Zu Zettels Traum: Sau-nah. Da gruselts mich.

"... Celan, Mohn und Gedächtnis ...": Mohn? Lothar

 loslosch (27.05.11)
Korrektur: Mohn und Gedächtnis, so heißt der Titel; wusste ich nicht.

 loslosch (27.05.11)
@Jack. Du hast nichts Inhaltliches gesagt. Früher hieß es: WK I-Ursachen ein Mix. Alle waren schuld. Wir lernten bei Frischbier: KW II suchte einen Grund zum Losschlagen. Der "Kollege" in Wien half ihm dabei (Sarajewo). Das war damals, 1960, ein mutiger Standpunkt.

 Bergmann (27.05.11)
Lo: Nein, auch nicht Philip Roth (USA), auch nicht dann, wenn er den Nobelpreis bekommen sollte.

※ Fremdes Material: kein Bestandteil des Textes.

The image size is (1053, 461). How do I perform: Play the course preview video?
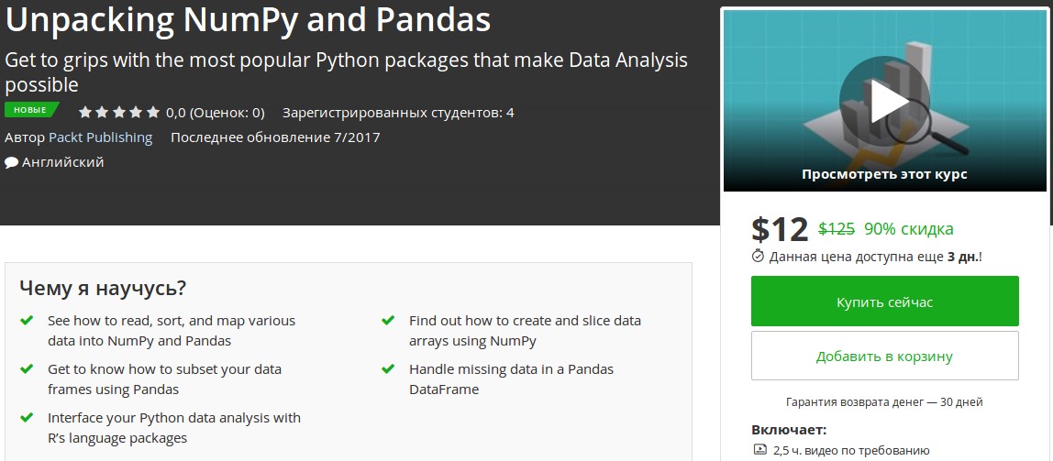(x=884, y=101)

Jack: Ergebnisoffen... ein schwieriges Wort. Angesichts des Völkermords, den Hitler und seine Helfer betrieben, wird es wohl so weit nicht kommen, dass jedes Urteil möglich ist. Die überwiegende schuld Deutschlands kann jedoch im Dienste der Wahrheit relativiert werden, wenn die Kritik an Deutschlands Gegnern, insbesondere Frankreich und England, stärker als bisher untersucht wird. Anzunehmen, Deutschlands Gegner im Westen seien von hohen moralischen Zielen in ihrer Außenpolitik geleitet worden, wäre ignorant. - Ich kann sagen, dass meine Kollegen im Fach Geschichte einen allseitig kritischen Geschichtsunterricht gaben und geben.
Die Kritik an Preußen ist mir auch zu undifferenziert. Der Niedergang - jedoch nicht auf allen Ebenen - setzte allmählich in der Bismarck-Zeit ein, woran der Eiserne Kanzler nicht unschuldig war, und setzte sich mit Wilhelm II. stärker fort, ohne jedoch alle sozialen Schichten und Bereiche des Lebens zu erfassen. Nach Ebert wird es kritisch. 1933 ist Schluss, wenn auch nicht innerhalb der Familien und in den Köpfen, die nach 1945 noch manch Segensreiches im altpreußischen Geist bewirkten. (Alle falschen Preußen ausgenommen.)